### SOURCE DATA
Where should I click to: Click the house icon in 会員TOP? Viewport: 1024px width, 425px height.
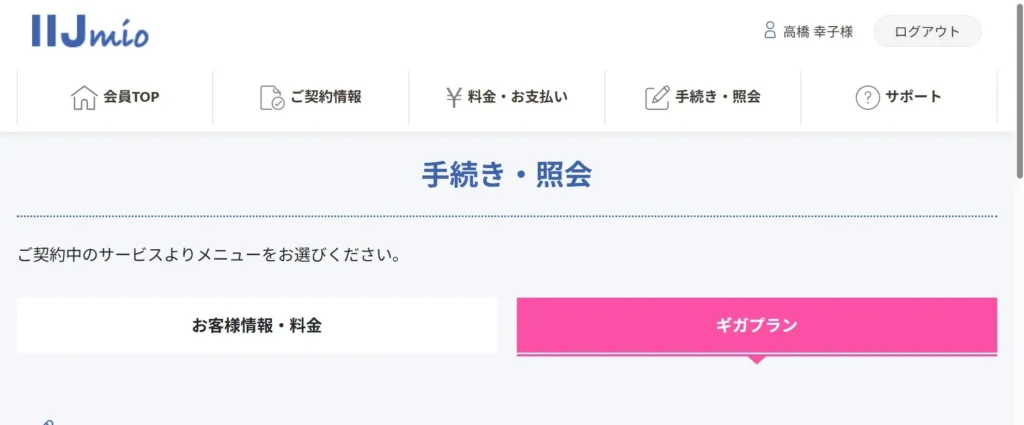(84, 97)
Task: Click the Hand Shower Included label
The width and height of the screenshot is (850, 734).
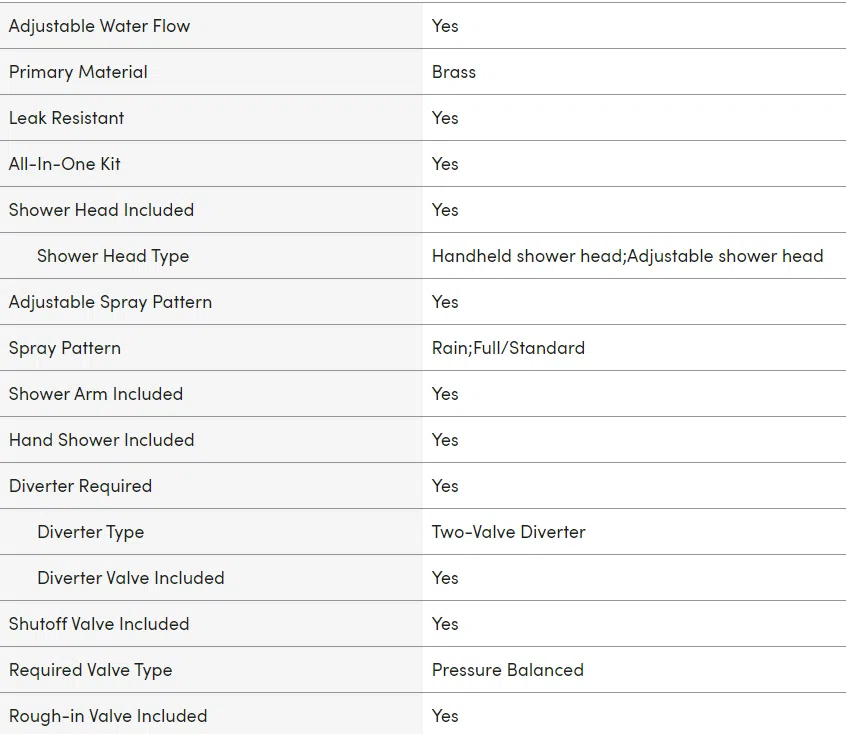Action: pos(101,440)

### TASK ITEM
All the records above need to be given again word for word. Skip the pictures.

### EXERCISE RESULT
Where should I click to: Click the house icon in 会員TOP? Viewport: 1024px width, 425px height.
(84, 97)
Task: Click the Hand Shower Included label
The width and height of the screenshot is (850, 734).
Action: pos(101,440)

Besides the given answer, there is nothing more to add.